わたしは日本で金属のかぎ針をずっと使っていたから、どうしても慣れなかったのよね。
ナランの木工職人さんに作ってもらったかぎ針だから、品質はけっけういいし。
「それじゃあ、まずは基本の編み方を教えていくね」
よく使うであろう、細編み、中長編み、長編みを教えていく。ウォーミングアップってことで、とりあえずこの三つを使ってコースターを編んでもらおう。コースターなら簡単に編めるからね。
その次は丸いコースターを編んでもらう、途中から糸の色を変えてカラフルにしていこう。
一段目の最後の細編みが編めたら、最初の目を引き抜く時に二段めに使う毛糸をかけて引き抜く。これで新しい色の糸になる。増し目をしていけば出来上がり。
段々に色が変わったコースターの完成だ。
「すごーい! ぼくでもできた!」
「やったあ、シスターさま、コースターができたよ!」
「よかったですねえ」
子どもたちが、年配のシスターにできた編み物を見せる。クラリスさんだったかな。この孤児院の副院長をやっている。
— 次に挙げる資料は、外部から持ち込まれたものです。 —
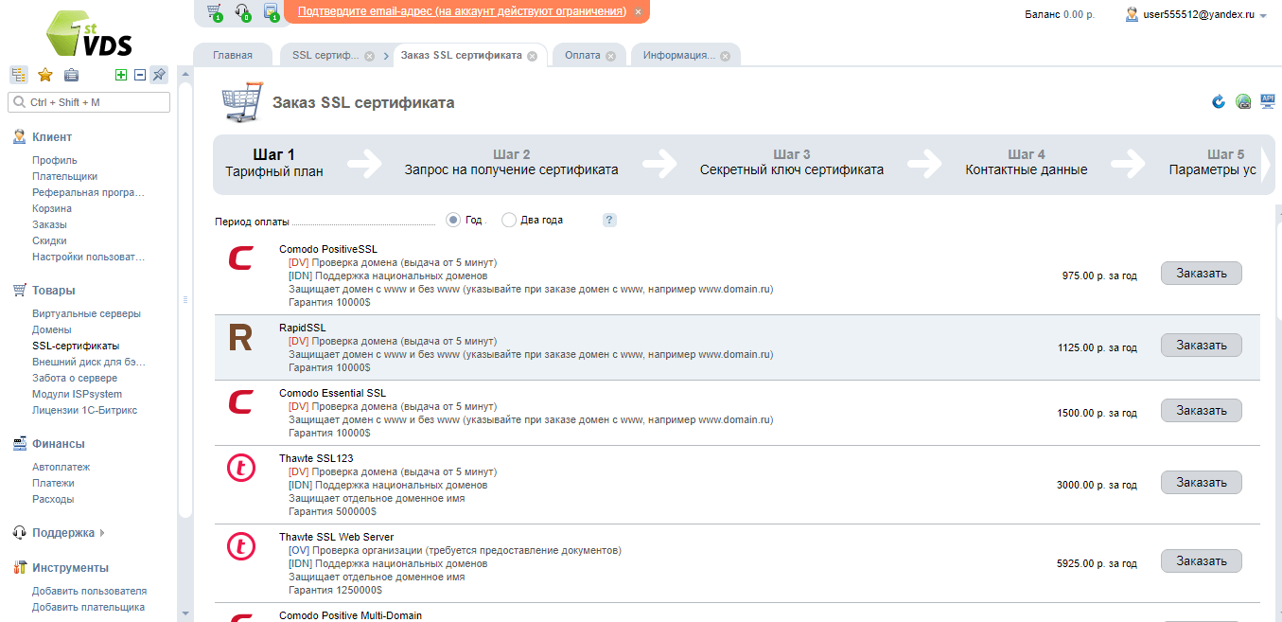Order the RapidSSL certificate
The image size is (1282, 622).
point(1201,346)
刻まれたシワの顔がくちゃっと浮き出ている。可愛いおばあちゃんって感じだけど、けっこう厳しい方らしい。
グロレアさんとどっちが厳しいだろう。あの加護のコントロール特訓中は、何度も鬼と思ったよ。
さて。やっぱり初めてだからみんな手間取って、これだけで一時間半はいったかな。いや、早いくらいか。子どもの吸収力ってすごい。
三十分、休憩を挟む。薬草茶をご馳走になった。ここの薬草茶、本当に美味しいんだよね。薬草だから嫌な味がするかと思いきや、飲みやすくてすっと喉に入る。
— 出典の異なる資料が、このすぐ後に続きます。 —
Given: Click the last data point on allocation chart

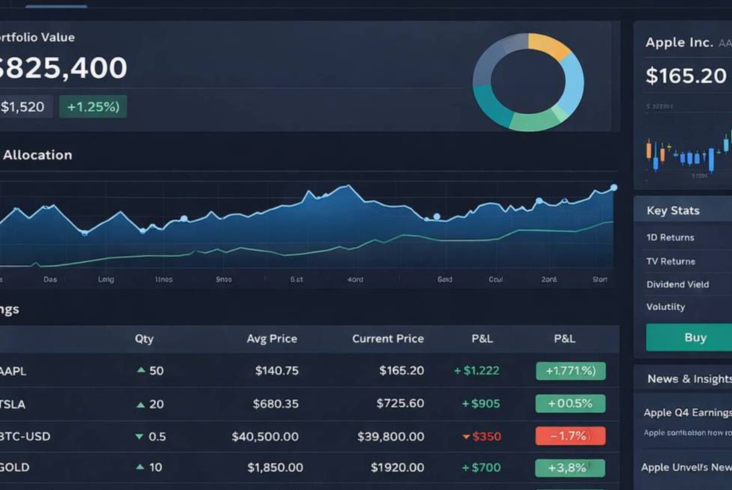Looking at the screenshot, I should tap(614, 187).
「子どもたちが薬草茶をすすんで飲んでくれるよう、いろいろと工夫しているんです」
なるほど、確かに子どもって薬とか嫌いだし、薬草茶も普通には飲みそうにない。シスターさんたちの努力によってこのお茶はできたってわけね。
わたしも自分で薬草を育てて作ってみたいと言うと、秋になったら種をわけてくれることになった。やった。秋が待ち遠しいね。
「おやおやっ? ミヤエル君、遊びに来たのかいっ?」
聖服に身を包んだ。白髪のおじいちゃんがやってきた。ミヤエルさんは姿勢を正すと、緊張気味にあいさつをする。
「アトラさん、この方が今の孤児院長のバート様です」
この方が、あのちょっと変わっているらしい孤児院長さんか。わたしも立ち上がり、あいさつをする。バートさんはにこにこした笑顔で、わたしに握手を求めてきた。とりあえず握手をする。
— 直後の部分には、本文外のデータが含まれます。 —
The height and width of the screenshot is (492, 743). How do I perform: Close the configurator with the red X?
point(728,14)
「なるほど、なるほど。確かに不思議な方ですねえ。うんうん」
と、何がわかるのかわからないけど何度も頷いている。
「アトラさん、だね? 君は確か魔道具士らしいね」
「はい。編み物専門の魔道具を作っています」
「編み物専門って、変わった魔道具士だねえ。君の魔道具は王都でもちらほら聞くよ。安いのに性能のいい魔道具だって。この前も、エット村の方々が言っていましたよ。魔物を倒すあみぐるみを作ってもらった。あの不思議な力は聖女様の力だと」
聖女様って、うーん、困ったな。わたしは首を横に振る。
「残念ながら、わたしはただの魔道具士です。聖女なんかではありませんから」
「そうだよ! アトラお姉ちゃんは編み物の先生だよ!」
「アトラ先生だもんねー」
子どもたちはわたしの周りで先生、先生と声を上げる。そんな子どもたちを見て、バートさんは面白そうに笑った。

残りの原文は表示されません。